[Screenshot grounding data]
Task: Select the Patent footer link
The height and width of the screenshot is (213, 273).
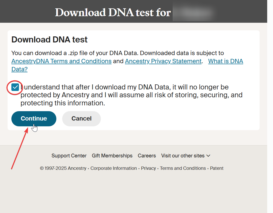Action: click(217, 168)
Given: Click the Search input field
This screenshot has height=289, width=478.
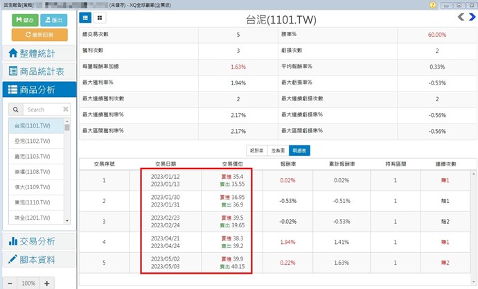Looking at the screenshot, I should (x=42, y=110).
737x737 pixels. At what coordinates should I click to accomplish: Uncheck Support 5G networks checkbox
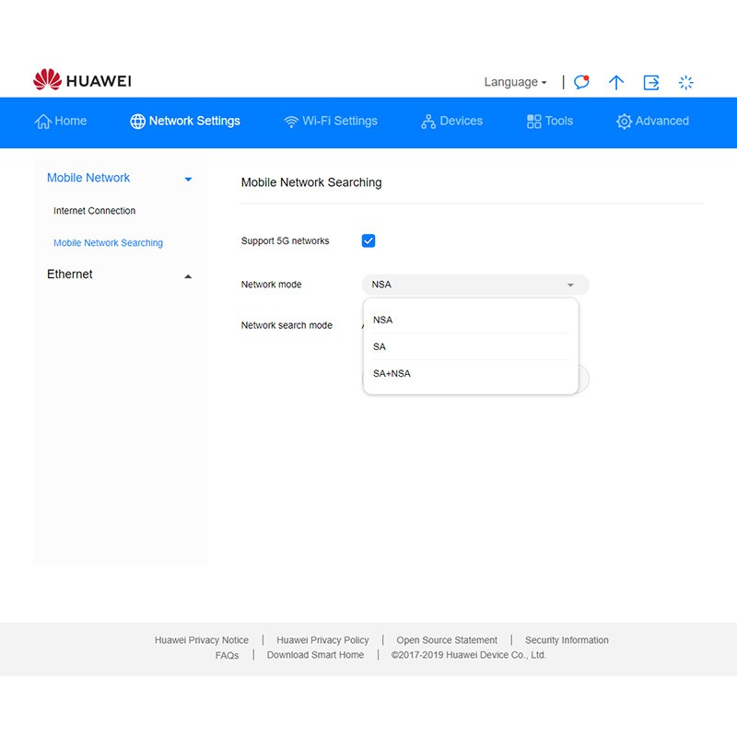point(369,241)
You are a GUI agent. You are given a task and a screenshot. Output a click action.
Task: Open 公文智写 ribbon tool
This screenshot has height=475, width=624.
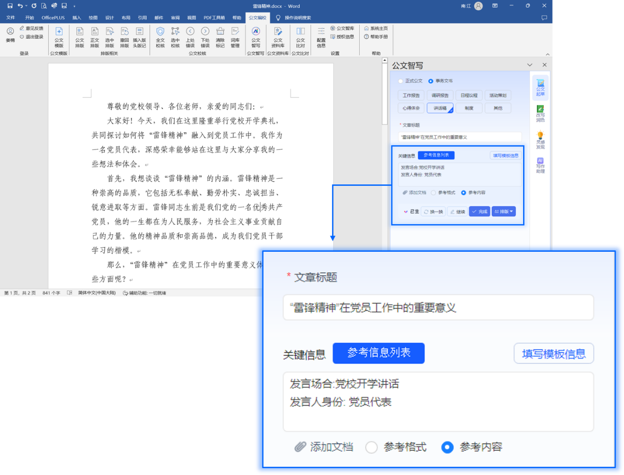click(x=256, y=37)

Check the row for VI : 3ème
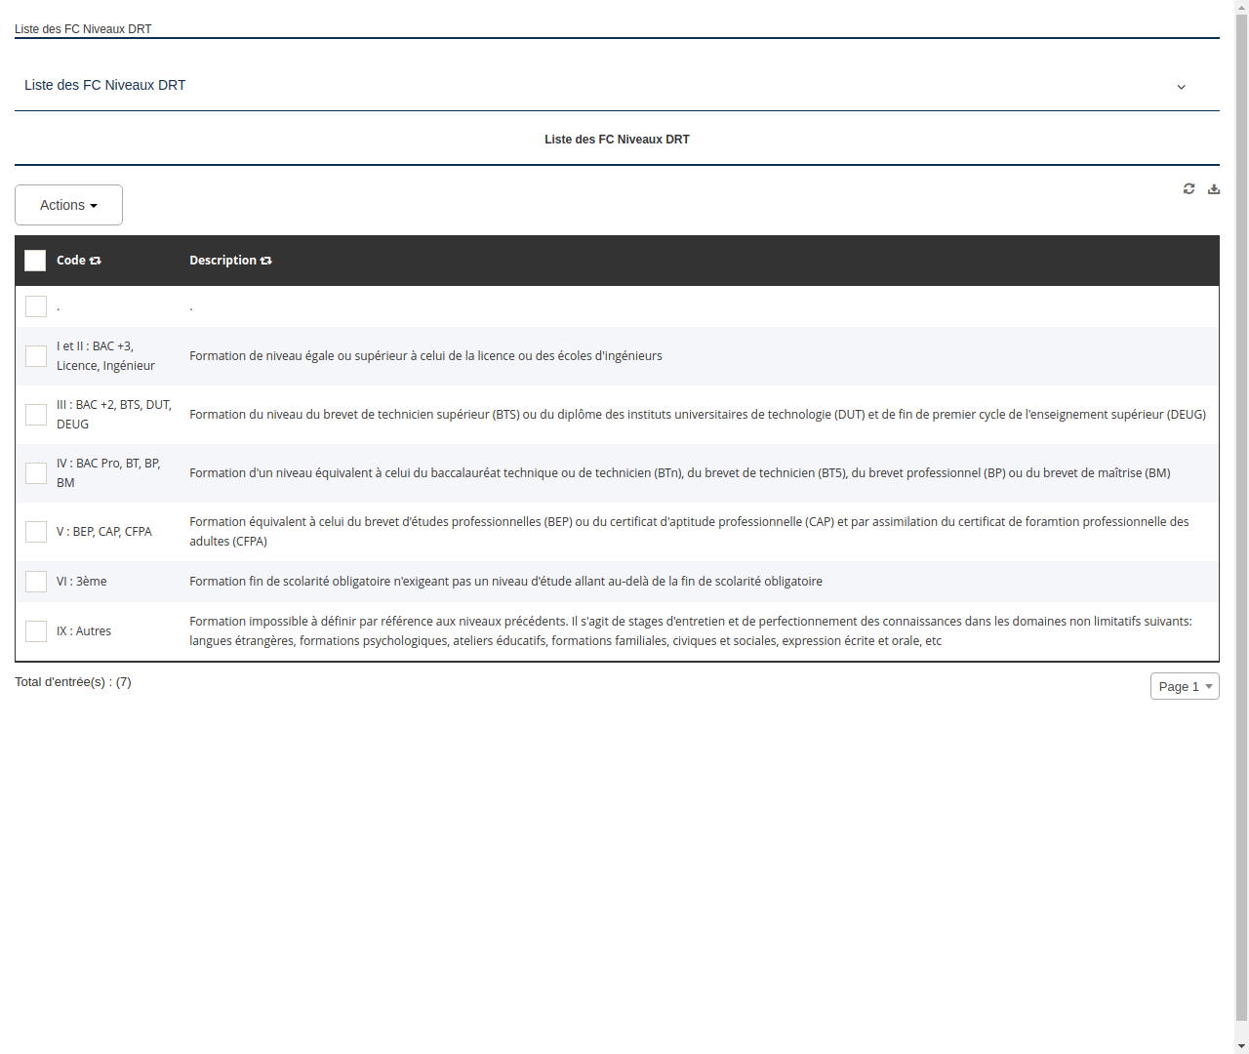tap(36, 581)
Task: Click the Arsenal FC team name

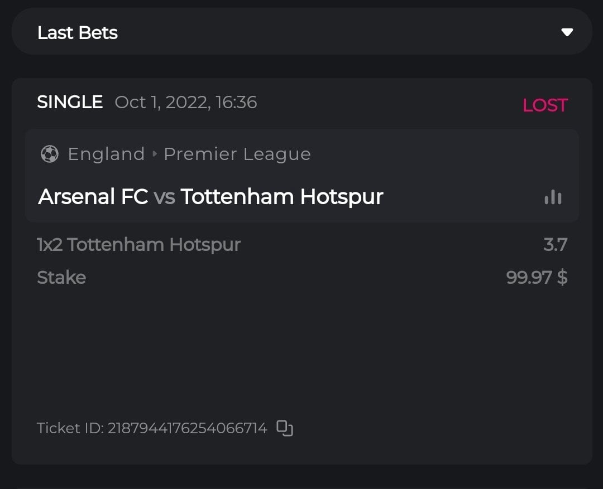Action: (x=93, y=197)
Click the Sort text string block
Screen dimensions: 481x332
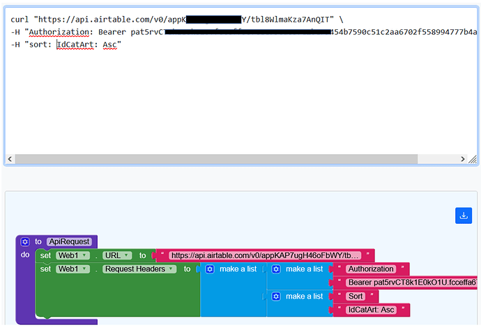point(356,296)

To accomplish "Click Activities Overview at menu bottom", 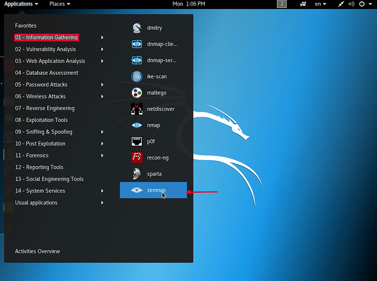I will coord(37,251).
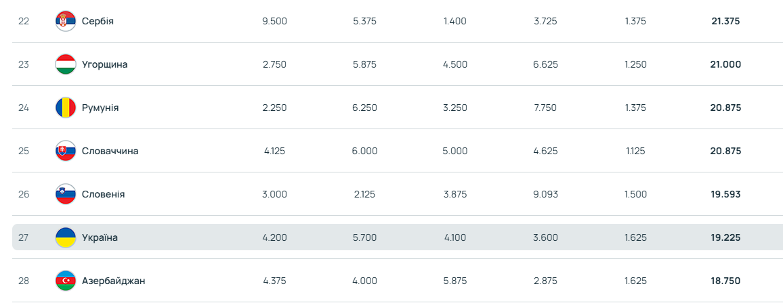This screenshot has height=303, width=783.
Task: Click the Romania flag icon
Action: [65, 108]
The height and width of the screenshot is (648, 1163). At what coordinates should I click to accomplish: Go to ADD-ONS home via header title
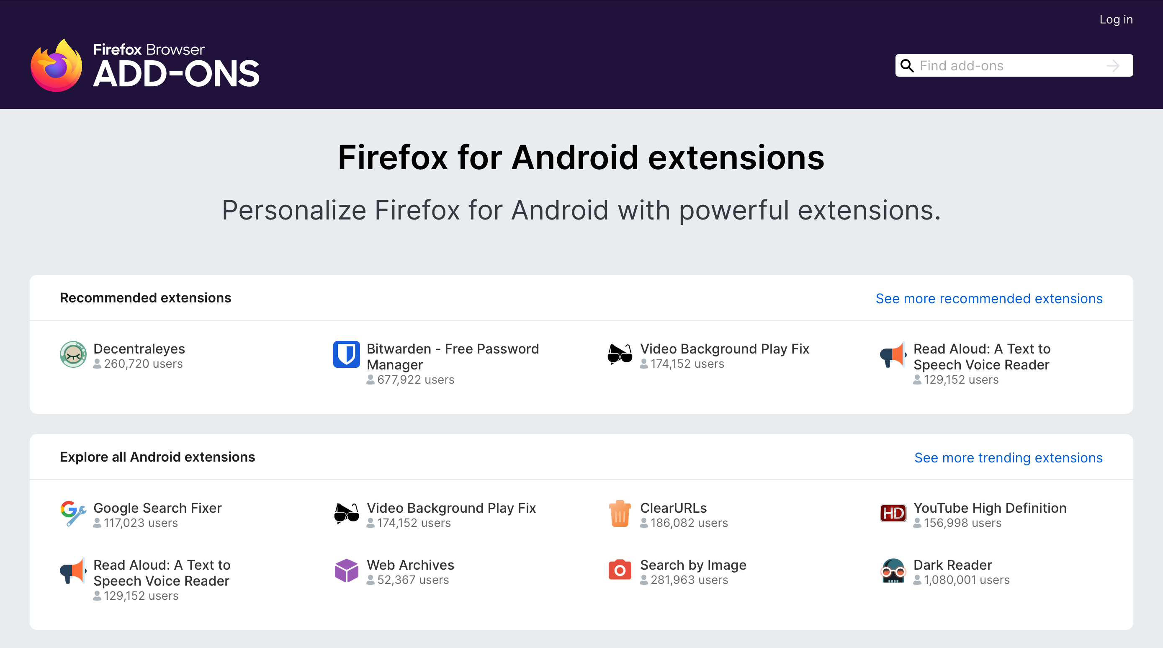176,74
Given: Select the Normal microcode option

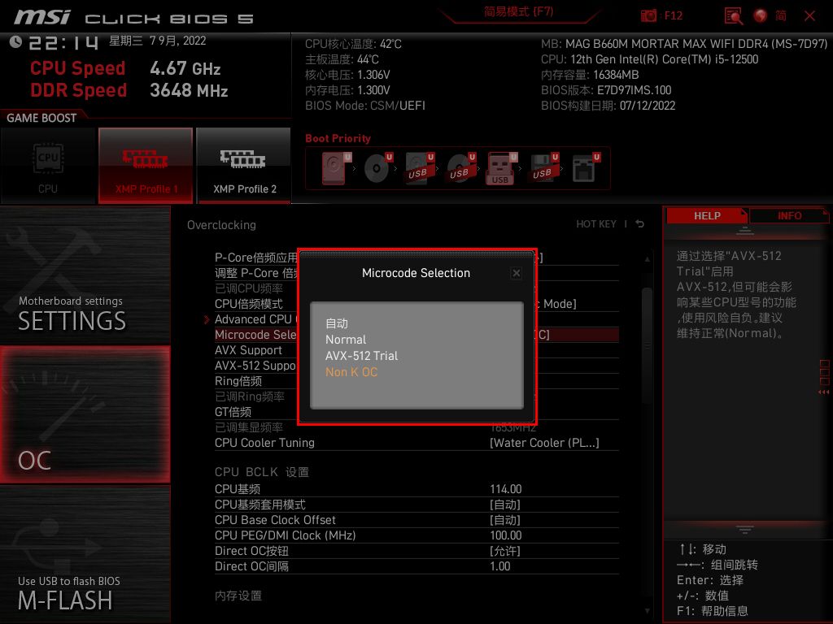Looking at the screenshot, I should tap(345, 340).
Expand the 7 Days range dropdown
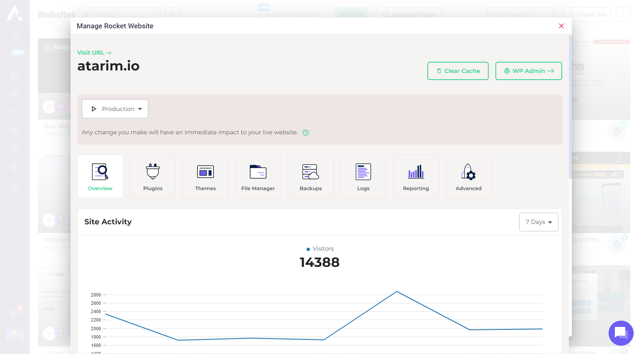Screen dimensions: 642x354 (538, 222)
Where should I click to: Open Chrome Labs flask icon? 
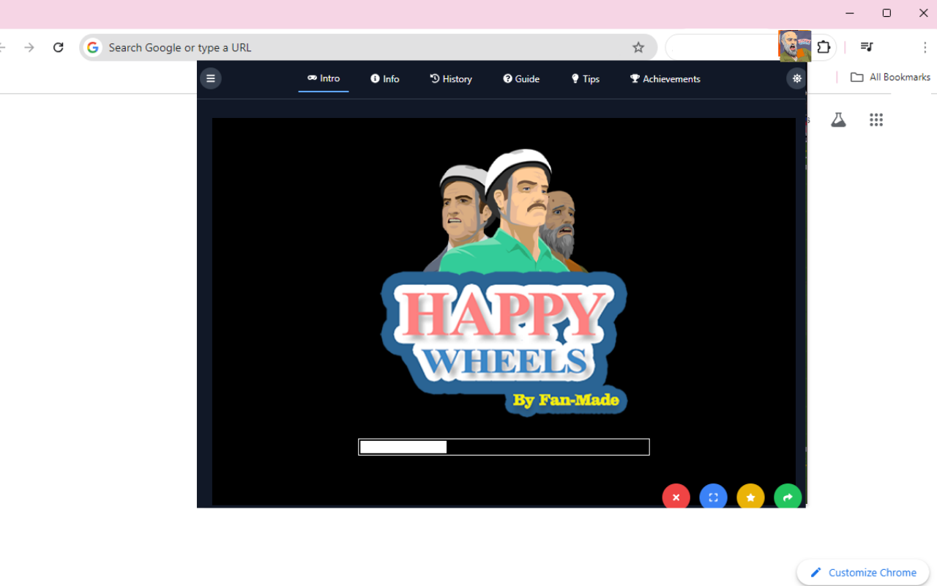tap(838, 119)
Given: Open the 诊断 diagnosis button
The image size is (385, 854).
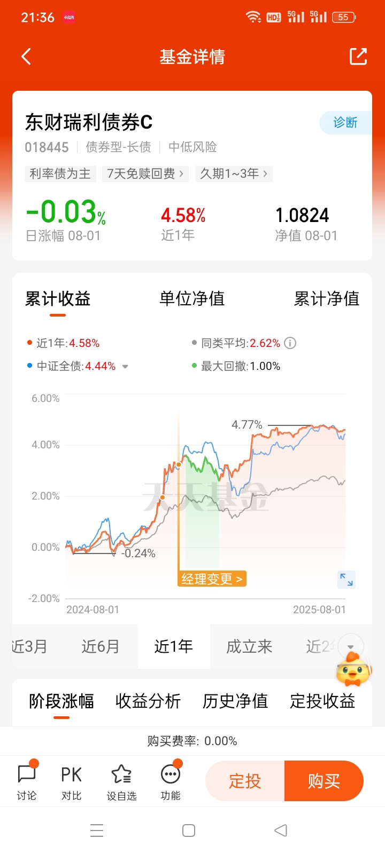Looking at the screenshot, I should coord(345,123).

- **What to work on**: Starting with the line containing "Expand the 7 Days range dropdown" and ending with the last line of the records above, write out each line exactly; no pictures.

- **Solution for this task**:
Expand the 7 Days range dropdown
Screen dimensions: 642x354 (538, 222)
Where should I click to: Open Chrome Labs flask icon? 
tap(838, 119)
Given: Open the 诊断 diagnosis button
The image size is (385, 854).
Looking at the screenshot, I should coord(345,123).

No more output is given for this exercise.